We are all familiar with this language and idea. We’ve all seen the kitschy paintings of Jesus holding a lamb surrounded by sheep. We know the Good Shepherd.   

The question for this and every sermon, of course, is: so what? What does this have to do with my actual life? What does it mean to follow the Good Shepherd? And why did I start this sermon with a Kanye West tweet?

I think Kanye is onto something. He is pointing to the Truth found in Psalm 23 and all our readings this morning.

He is pointing to the fact that we are not in charge. We are not in control. We try so hard to “set plays” or to “play chess with life”, but it never works. The only viable option is to live from a place of love and not fear.

I want so badly to be able to plan out my life but I have learned over and over again that the world doesn’t work that way.

A year ago I scheduled a week-long retreat at Holy Cross Monastery in West Park, New York.
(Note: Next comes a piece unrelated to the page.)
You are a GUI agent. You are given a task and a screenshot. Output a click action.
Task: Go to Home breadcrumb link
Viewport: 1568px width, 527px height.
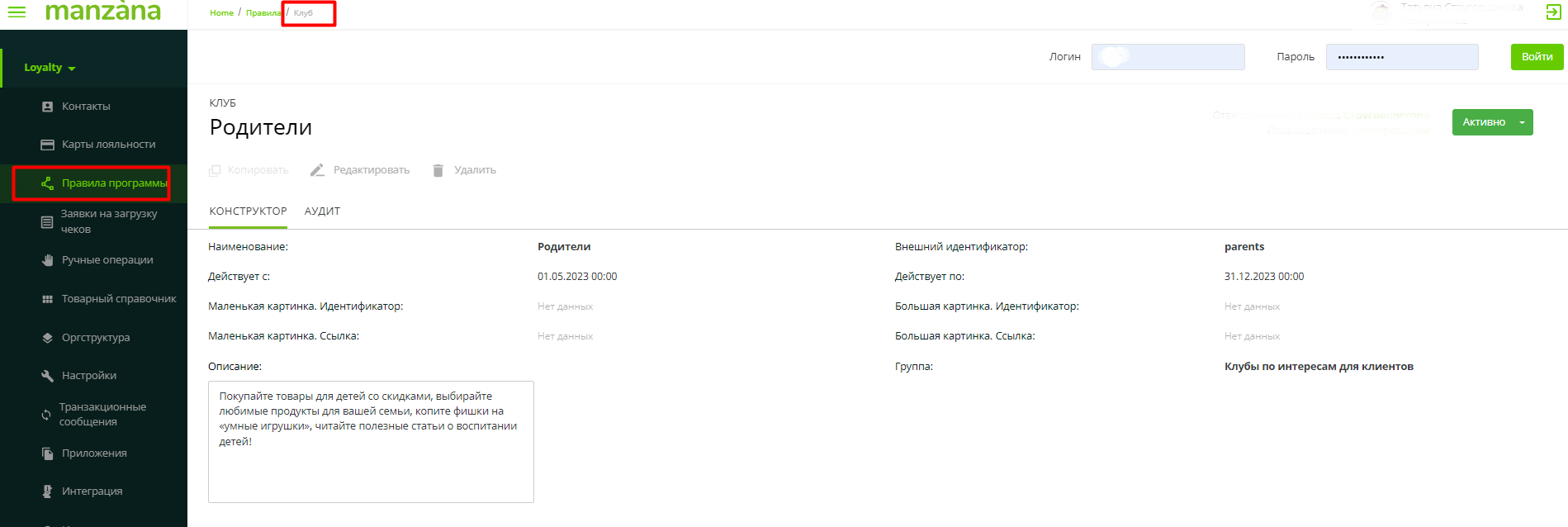[x=221, y=13]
I booked my room at the monastery and bought my train ticket. I picked out the deep religious books I would bring and began to prepare myself for a week of deep transformation, which would begin with a quiet train-ride to New York.
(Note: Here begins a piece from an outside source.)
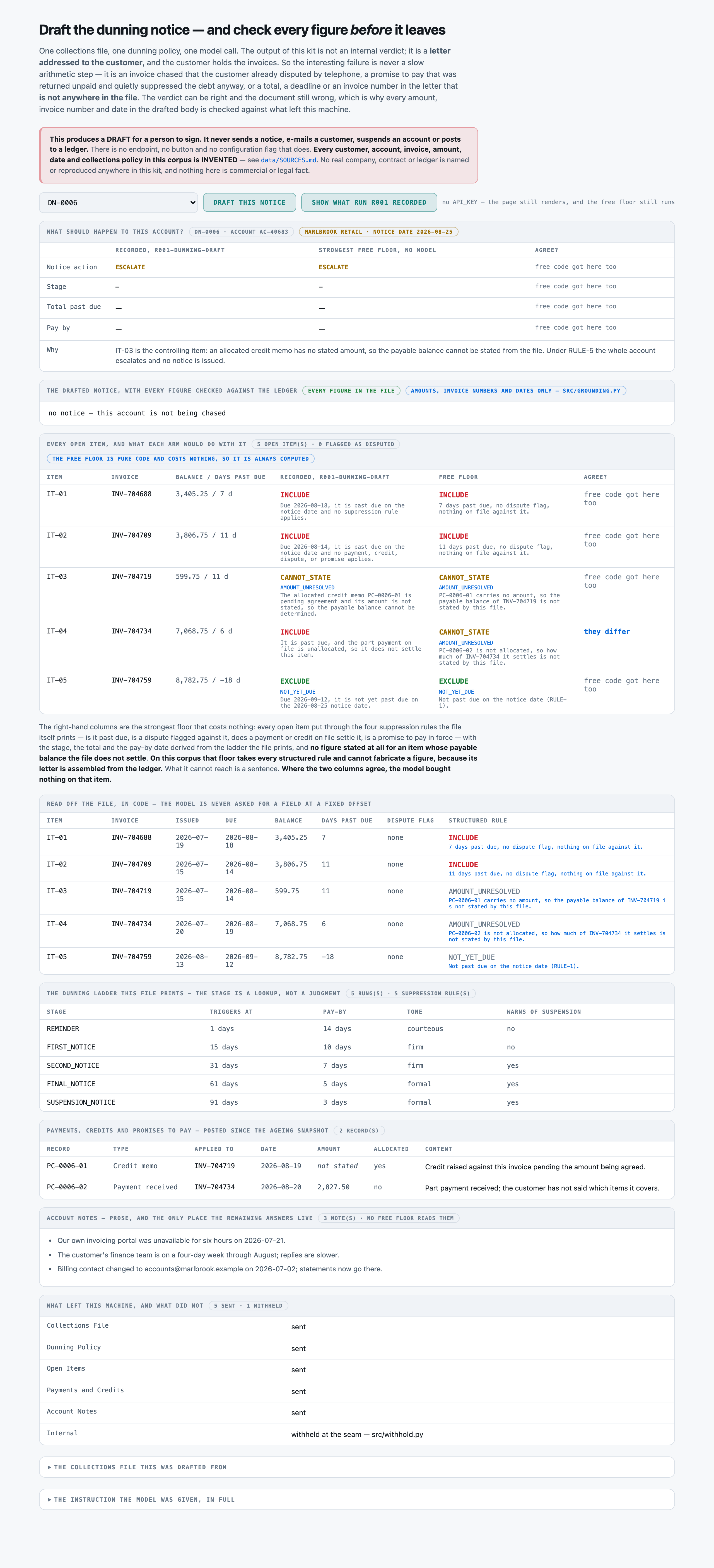Click the SRC/GROUNDING.PY amounts badge
The image size is (714, 1568).
[516, 391]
I boarded the train in Lynchburg at 6:00 am and settled in for the day’s long trip. About 45 minutes into the ride I decided to go to the dining car to have breakfast. I patted my pocket to confirm that I had my wallet but – felt nothing.

No reason to panic, my wallet was surely in my backpack.
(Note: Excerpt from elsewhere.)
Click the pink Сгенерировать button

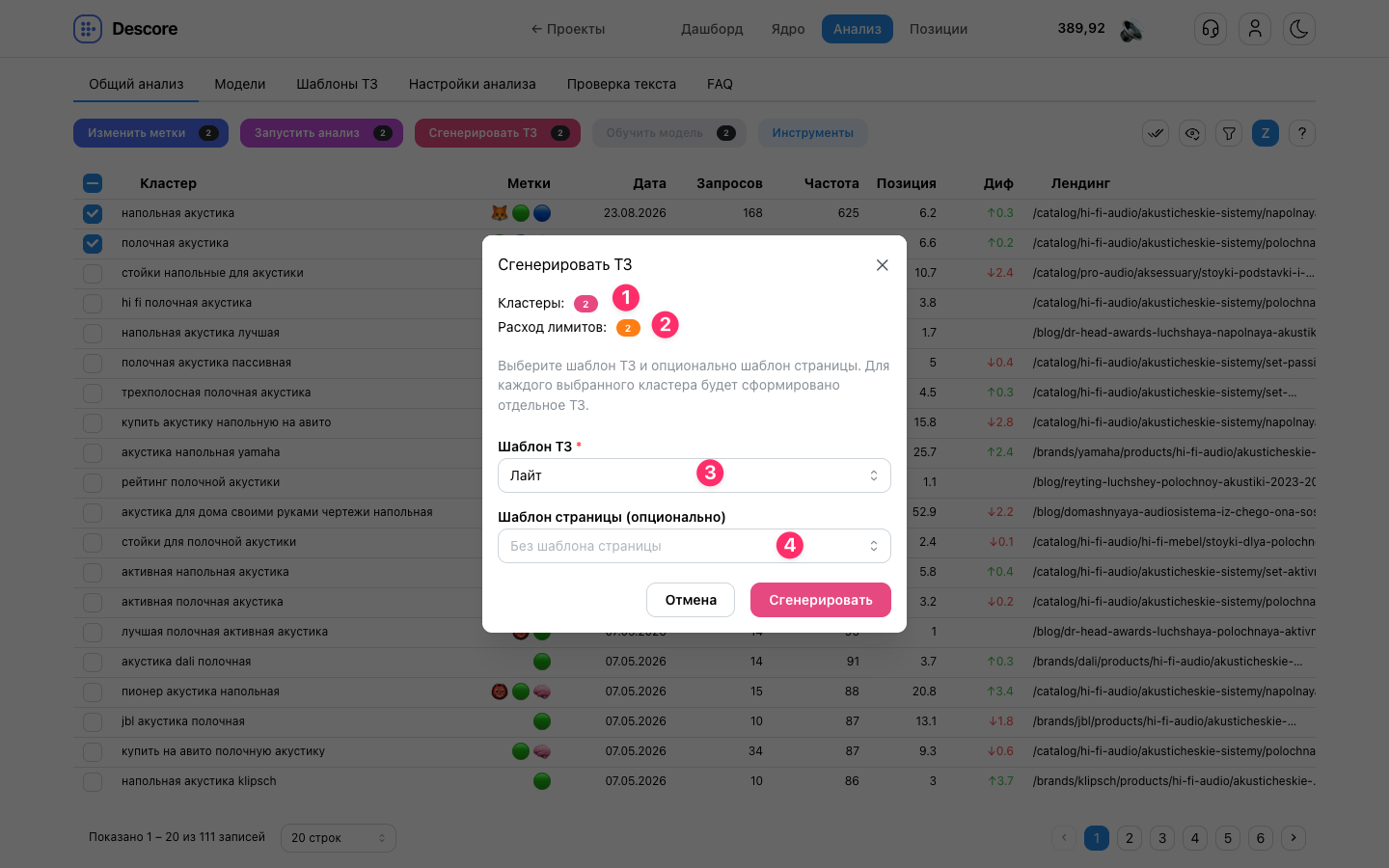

I checked the pockets of my pack – and nothing. No worries, it was in my suitcase. I pulled down my duffle and rifled through my clothing – and it wasn’t there.

What followed was a seven-hour train ride in which I was simmering with anxiety – what happens when the train conductor realizes I don’t have a wallet or id? How am I going to get something to eat – I skipped breakfast thinking I could eat on the train? How I am going to pay the cab driver to get from the train station to the monastery?  

These questions rushed through my head as the blood rushed to my now hot and red face.

Long story short I made it to the train station near the monastery. When I called the monastery to explain, the monk who answered the phone told me to get a cab and they would pay for it.

“The Lord is my shepherd; I shall not be in want.”  

When I walked in the door of the monastery, the monk who I’d talked to on the phone smiled and said, “Welcome. I’m glad you’re here. Would you like to set up a time for spiritual direction while you are here?”

I huffed and said, “No thank you. I’ve got my retreat planned.”

And I did. I was still holding onto control. I was a priest after all – I don’t need a guide. I had the book I was going to read and my objectives for the retreat. That night when I started reading my heady theological text I hit a brick wall. I could not connect with it. I couldn’t read more than one or two pages at a time.

So I walked to the monastery library and began browsing the books.

Suddenly, a voice appeared behind me in the door, it was the same monk from before.

“Can I help you find something?”

My defenses were still up, I was still holding tight to my plans, but a crack began to form and the light began to shine through.

“The Lord is my shepherd; I shall not be in want.”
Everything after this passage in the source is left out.